*SOURCE RECORDS*:
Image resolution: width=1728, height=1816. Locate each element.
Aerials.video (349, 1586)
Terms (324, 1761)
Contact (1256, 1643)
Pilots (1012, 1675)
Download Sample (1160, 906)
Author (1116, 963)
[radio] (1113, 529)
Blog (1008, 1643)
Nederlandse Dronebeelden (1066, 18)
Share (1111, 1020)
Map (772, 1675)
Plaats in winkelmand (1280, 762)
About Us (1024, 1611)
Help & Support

*ASSIGNMENT*: Output all the lines above, matching them word for word.

*RESPONSE TO THE EXERCISE*:
Image resolution: width=1728, height=1816. Locate each element.
Aerials.video (349, 1586)
Terms (324, 1761)
Contact (1256, 1643)
Pilots (1012, 1675)
Download Sample (1160, 906)
Author (1116, 963)
[radio] (1113, 529)
Blog (1008, 1643)
Nederlandse Dronebeelden (1066, 18)
Share (1111, 1020)
Map (772, 1675)
Plaats in winkelmand (1280, 762)
About Us (1024, 1611)
Help & Support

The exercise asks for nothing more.